_EXERCISE BRIEF:_ Copy all of the records exactly.
(EXTRACTED MATERIAL)
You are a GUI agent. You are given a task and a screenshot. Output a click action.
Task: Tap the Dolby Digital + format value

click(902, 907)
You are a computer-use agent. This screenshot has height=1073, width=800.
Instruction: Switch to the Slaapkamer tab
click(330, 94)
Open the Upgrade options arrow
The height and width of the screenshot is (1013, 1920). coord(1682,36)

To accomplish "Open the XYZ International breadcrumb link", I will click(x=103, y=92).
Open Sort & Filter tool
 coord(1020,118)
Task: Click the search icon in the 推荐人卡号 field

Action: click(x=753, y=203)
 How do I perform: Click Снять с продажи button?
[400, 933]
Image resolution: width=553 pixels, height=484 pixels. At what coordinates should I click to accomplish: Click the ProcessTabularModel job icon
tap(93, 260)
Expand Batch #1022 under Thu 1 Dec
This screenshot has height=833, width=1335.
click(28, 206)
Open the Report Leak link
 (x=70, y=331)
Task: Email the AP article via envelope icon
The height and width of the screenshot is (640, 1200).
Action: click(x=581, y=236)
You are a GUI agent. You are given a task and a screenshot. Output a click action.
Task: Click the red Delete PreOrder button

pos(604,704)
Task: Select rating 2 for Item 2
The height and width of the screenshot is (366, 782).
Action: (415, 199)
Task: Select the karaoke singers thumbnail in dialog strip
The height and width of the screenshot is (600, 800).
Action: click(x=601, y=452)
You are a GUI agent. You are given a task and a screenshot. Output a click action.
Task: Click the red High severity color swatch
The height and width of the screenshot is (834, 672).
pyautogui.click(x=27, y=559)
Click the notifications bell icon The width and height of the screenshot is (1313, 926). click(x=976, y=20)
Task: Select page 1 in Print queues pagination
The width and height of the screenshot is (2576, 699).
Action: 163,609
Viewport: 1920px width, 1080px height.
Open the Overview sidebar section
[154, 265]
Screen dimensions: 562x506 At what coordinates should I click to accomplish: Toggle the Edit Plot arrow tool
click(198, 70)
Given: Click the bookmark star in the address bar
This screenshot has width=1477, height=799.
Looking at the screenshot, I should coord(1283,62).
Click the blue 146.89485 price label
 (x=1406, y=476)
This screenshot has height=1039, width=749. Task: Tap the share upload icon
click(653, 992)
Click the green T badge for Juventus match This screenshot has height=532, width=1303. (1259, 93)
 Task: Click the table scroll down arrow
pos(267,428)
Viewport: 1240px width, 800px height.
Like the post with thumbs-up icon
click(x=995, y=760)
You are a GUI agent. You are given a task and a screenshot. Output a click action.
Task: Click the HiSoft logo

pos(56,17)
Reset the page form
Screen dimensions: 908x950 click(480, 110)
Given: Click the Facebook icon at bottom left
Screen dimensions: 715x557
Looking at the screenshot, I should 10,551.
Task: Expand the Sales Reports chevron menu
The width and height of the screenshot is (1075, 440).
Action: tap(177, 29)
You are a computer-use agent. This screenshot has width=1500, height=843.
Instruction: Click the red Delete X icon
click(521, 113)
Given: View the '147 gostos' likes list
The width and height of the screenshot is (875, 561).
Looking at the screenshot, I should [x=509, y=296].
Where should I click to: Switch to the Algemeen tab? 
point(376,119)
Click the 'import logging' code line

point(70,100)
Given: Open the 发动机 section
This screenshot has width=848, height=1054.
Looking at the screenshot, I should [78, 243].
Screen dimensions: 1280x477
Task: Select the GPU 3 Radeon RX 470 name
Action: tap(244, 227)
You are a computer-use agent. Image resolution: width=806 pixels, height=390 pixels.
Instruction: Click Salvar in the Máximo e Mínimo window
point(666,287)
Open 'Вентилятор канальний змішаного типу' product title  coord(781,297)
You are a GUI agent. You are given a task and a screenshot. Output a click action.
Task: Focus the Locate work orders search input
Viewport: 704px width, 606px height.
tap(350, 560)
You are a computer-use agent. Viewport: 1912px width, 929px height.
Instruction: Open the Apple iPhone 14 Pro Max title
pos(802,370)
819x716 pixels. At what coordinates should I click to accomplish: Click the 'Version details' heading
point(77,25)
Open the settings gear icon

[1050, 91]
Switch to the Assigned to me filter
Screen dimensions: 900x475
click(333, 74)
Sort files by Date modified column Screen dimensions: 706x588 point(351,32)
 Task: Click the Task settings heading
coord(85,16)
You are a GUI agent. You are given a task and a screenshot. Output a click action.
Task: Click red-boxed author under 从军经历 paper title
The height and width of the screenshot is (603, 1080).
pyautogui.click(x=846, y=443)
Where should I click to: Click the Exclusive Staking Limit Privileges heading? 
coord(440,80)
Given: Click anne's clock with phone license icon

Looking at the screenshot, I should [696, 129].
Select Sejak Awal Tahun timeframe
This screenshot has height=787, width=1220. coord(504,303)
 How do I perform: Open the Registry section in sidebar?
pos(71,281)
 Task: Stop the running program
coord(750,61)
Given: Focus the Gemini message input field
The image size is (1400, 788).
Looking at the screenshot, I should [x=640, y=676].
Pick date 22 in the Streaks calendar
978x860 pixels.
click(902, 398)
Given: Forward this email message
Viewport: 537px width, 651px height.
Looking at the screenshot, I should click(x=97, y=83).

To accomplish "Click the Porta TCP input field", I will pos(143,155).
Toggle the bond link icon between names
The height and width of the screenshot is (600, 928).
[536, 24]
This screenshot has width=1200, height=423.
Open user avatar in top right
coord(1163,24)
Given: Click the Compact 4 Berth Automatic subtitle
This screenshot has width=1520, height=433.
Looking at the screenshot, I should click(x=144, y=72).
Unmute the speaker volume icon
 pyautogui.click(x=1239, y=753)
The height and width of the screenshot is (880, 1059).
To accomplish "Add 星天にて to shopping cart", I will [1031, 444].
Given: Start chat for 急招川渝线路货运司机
(End EXTRACTED MATERIAL)
_ANSWER SECTION:_
You are a GUI agent. You are given a task and a screenshot. Output a click action.
Task: Tap the Dolby Digital + format value

click(902, 907)
You are a computer-use agent. This screenshot has height=1073, width=800.
Instruction: Switch to the Slaapkamer tab
click(330, 94)
Open the Upgrade options arrow
The height and width of the screenshot is (1013, 1920). coord(1682,36)

To accomplish "Open the XYZ International breadcrumb link", I will click(x=103, y=92).
Open Sort & Filter tool
 coord(1020,118)
Task: Click the search icon in the 推荐人卡号 field

Action: click(x=753, y=203)
 How do I perform: Click Снять с продажи button?
[400, 933]
Image resolution: width=553 pixels, height=484 pixels. At what coordinates should I click to accomplish: Click the ProcessTabularModel job icon
tap(93, 260)
Expand Batch #1022 under Thu 1 Dec
This screenshot has height=833, width=1335.
click(28, 206)
Open the Report Leak link
 (x=70, y=331)
Task: Email the AP article via envelope icon
The height and width of the screenshot is (640, 1200).
Action: click(x=581, y=236)
You are a GUI agent. You are given a task and a screenshot. Output a click action.
Task: Click the red Delete PreOrder button

pos(604,704)
Task: Select rating 2 for Item 2
The height and width of the screenshot is (366, 782).
Action: (415, 199)
Task: Select the karaoke singers thumbnail in dialog strip
The height and width of the screenshot is (600, 800).
Action: click(x=601, y=452)
You are a GUI agent. You are given a task and a screenshot. Output a click action.
Task: Click the red High severity color swatch
The height and width of the screenshot is (834, 672).
pyautogui.click(x=27, y=559)
Click the notifications bell icon The width and height of the screenshot is (1313, 926). click(x=976, y=20)
Task: Select page 1 in Print queues pagination
The width and height of the screenshot is (2576, 699).
Action: 163,609
Viewport: 1920px width, 1080px height.
Open the Overview sidebar section
[154, 265]
Screen dimensions: 562x506 At what coordinates should I click to accomplish: Toggle the Edit Plot arrow tool
click(198, 70)
Given: Click the bookmark star in the address bar
This screenshot has width=1477, height=799.
Looking at the screenshot, I should coord(1283,62).
Click the blue 146.89485 price label
 (x=1406, y=476)
This screenshot has height=1039, width=749. Task: Tap the share upload icon
click(653, 992)
Click the green T badge for Juventus match This screenshot has height=532, width=1303. (1259, 93)
 Task: Click the table scroll down arrow
pos(267,428)
Viewport: 1240px width, 800px height.
Like the post with thumbs-up icon
click(x=995, y=760)
You are a GUI agent. You are given a task and a screenshot. Output a click action.
Task: Click the HiSoft logo

pos(56,17)
Reset the page form
Screen dimensions: 908x950 click(480, 110)
Given: Click the Facebook icon at bottom left
Screen dimensions: 715x557
Looking at the screenshot, I should 10,551.
Task: Expand the Sales Reports chevron menu
The width and height of the screenshot is (1075, 440).
Action: tap(177, 29)
You are a computer-use agent. This screenshot has width=1500, height=843.
Instruction: Click the red Delete X icon
click(521, 113)
Given: View the '147 gostos' likes list
The width and height of the screenshot is (875, 561).
Looking at the screenshot, I should [x=509, y=296].
Where should I click to: Switch to the Algemeen tab? 
point(376,119)
Click the 'import logging' code line

point(70,100)
Given: Open the 发动机 section
This screenshot has width=848, height=1054.
Looking at the screenshot, I should [78, 243].
Screen dimensions: 1280x477
Task: Select the GPU 3 Radeon RX 470 name
Action: tap(244, 227)
You are a computer-use agent. Image resolution: width=806 pixels, height=390 pixels.
Instruction: Click Salvar in the Máximo e Mínimo window
point(666,287)
Open 'Вентилятор канальний змішаного типу' product title  coord(781,297)
You are a GUI agent. You are given a task and a screenshot. Output a click action.
Task: Focus the Locate work orders search input
Viewport: 704px width, 606px height.
tap(350, 560)
You are a computer-use agent. Viewport: 1912px width, 929px height.
Instruction: Open the Apple iPhone 14 Pro Max title
pos(802,370)
819x716 pixels. At what coordinates should I click to accomplish: Click the 'Version details' heading
point(77,25)
Open the settings gear icon

[1050, 91]
Switch to the Assigned to me filter
Screen dimensions: 900x475
click(333, 74)
Sort files by Date modified column Screen dimensions: 706x588 point(351,32)
 Task: Click the Task settings heading
coord(85,16)
You are a GUI agent. You are given a task and a screenshot. Output a click action.
Task: Click red-boxed author under 从军经历 paper title
The height and width of the screenshot is (603, 1080).
pyautogui.click(x=846, y=443)
Where should I click to: Click the Exclusive Staking Limit Privileges heading? 
coord(440,80)
Given: Click anne's clock with phone license icon

Looking at the screenshot, I should [696, 129].
Select Sejak Awal Tahun timeframe
This screenshot has height=787, width=1220. coord(504,303)
 How do I perform: Open the Registry section in sidebar?
pos(71,281)
 Task: Stop the running program
coord(750,61)
Given: Focus the Gemini message input field
The image size is (1400, 788).
Looking at the screenshot, I should [x=640, y=676].
Pick date 22 in the Streaks calendar
978x860 pixels.
click(902, 398)
Given: Forward this email message
Viewport: 537px width, 651px height.
Looking at the screenshot, I should click(x=97, y=83).

To accomplish "Click the Porta TCP input field", I will pos(143,155).
Toggle the bond link icon between names
The height and width of the screenshot is (600, 928).
[536, 24]
This screenshot has width=1200, height=423.
Open user avatar in top right
coord(1163,24)
Given: Click the Compact 4 Berth Automatic subtitle
This screenshot has width=1520, height=433.
Looking at the screenshot, I should click(x=144, y=72).
Unmute the speaker volume icon
 pyautogui.click(x=1239, y=753)
The height and width of the screenshot is (880, 1059).
To accomplish "Add 星天にて to shopping cart", I will [1031, 444].
Given: Start chat for 急招川渝线路货运司机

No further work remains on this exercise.